When you call Netflix customer service, you get no prompting menus, and you are placed on hold for only a few minutes at most. You can even skip to the head of the queue if you use an easily accessed service code from the Netflix Website.
Additionally, Netflix refuses to accept too many calls if the lines get too full. If you happen to call when a major service issue is causing many customers to call in, you will hear -- just before being disconnected -- a curt recording telling you to call back another time. As terrible as this sounds, it may help keep Netflix's customer service representatives from getting jaded by protecting them from potential abuse from customers angry about being on hold for 45 minutes.
However, nowhere is Netflix's streamlined approach to customer service more apparent than at the end of the phone call. After you wrap up your call and the customer service representative wishes you well, you are immediately directed to a customer satisfaction survey.
The survey is one question long:
"We would like to hear about your experience with Netflix. If you are satisfied, press 3. If you are dissatisfied, press 4."
The problem with this question is that it involves major guesswork on the customer's part. Consequently, the response may say more about the respondent than about Netflix -- and therefore may be of little analytical value.
For one thing, it is unclear whether it is asking about satisfaction with the company in general or with the particular customer service phone call. I have always assumed the latter, given the context, but I could be wrong.
For another example, once or twice in the past, I have been assured something would be handled by the exceedingly friendly Netflix customer service representative, pressed 3 on the survey, and found later that the issue was handled incorrectly.

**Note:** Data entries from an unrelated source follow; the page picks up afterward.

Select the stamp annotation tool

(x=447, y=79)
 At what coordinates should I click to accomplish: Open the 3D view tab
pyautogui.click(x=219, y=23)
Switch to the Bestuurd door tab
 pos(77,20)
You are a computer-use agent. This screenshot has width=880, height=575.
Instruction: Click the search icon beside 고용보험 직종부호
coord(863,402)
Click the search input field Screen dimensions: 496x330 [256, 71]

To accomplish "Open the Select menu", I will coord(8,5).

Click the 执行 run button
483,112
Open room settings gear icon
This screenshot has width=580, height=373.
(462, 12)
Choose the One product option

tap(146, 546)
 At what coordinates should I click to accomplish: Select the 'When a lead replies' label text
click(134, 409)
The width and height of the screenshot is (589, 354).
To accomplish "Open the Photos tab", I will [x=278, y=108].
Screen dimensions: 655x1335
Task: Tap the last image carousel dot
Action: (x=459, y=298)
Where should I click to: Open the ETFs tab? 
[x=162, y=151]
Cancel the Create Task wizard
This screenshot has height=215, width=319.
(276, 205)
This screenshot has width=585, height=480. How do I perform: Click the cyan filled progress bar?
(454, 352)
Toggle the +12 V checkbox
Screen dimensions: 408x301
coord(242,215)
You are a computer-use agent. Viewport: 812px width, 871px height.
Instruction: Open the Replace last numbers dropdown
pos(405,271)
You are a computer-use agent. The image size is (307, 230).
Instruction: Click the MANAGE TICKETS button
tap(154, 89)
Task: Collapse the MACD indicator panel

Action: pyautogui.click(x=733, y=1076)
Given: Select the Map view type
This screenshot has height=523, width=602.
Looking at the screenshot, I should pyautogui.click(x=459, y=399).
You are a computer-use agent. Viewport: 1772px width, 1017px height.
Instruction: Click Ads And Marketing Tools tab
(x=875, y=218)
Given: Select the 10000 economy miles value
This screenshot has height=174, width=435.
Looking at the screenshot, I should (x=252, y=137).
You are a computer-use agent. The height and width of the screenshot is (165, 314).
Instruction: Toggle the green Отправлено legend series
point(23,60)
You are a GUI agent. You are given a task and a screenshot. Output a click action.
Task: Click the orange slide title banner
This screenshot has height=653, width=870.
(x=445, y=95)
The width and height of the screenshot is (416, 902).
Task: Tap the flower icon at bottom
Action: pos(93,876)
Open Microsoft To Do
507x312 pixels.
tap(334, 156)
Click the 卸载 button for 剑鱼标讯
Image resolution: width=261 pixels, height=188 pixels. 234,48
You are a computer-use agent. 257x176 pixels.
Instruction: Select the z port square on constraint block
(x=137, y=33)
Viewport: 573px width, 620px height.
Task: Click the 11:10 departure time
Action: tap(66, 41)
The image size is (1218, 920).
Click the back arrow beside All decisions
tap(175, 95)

Now I have a dilemma. Do I call Netflix back to complain? If the representative handling that call takes care of it for me, do I tell the survey that I'm satisfied (truthful but doing nothing to mitigate the prior "satisfied" rating) or not satisfied (untruthful but potentially more accurate in the aggregate)? The additional problem with the latter approach is that I don't want the person actually helping me to be punished.
On a related note, what if the employees try their best, but I still have the problem? Recently, I called Netflix about some streaming issues I've been having. Ultimately, the representative could not assist me. I honestly have no way of knowing whether the representative was truly not in a position to assist me (in which case, I should vote satisfied, because he tried his best and was very courteous), or if there was something more he could have done, and he either didn't know what it was or just didn't bother (in which case, I should vote dissatisfied). Torn, I hung up on the survey without answering.
Netflix isn't the only company that has these one-question surveys. As many companies overwhelm customers with a laundry list of increasingly complex feedback questions, others -- in the interest of increasing customer participation -- are taking the opposite approach: brutal simplicity.
However, this kind of all-or-nothing survey, leaving no room between two extremes (satisfied and dissatisfied), has serious weaknesses. Sure, with only a straightforward yes-or-no question, the survey is quick and simple, but "quick and simple" is not synonymous with "efficient" -- or, for that matter, "accurate."
Moreover, its usefulness is limited. Netflix is getting little to no insight as to why the customer is satisfied or dissatisfied. Additionally, unless Netflix keeps track of customers who can't get through during a busy time, the customer survey fails to take into account perhaps the most dissatisfied customers of all.
Accuracy, not simplicity, is the touchstone of analytics. Organizations must therefore take a more balanced approach to surveys. Yes, it may make the analytics more difficult, but thinking like an actual customer yields far more accurate -- and actionable -- results.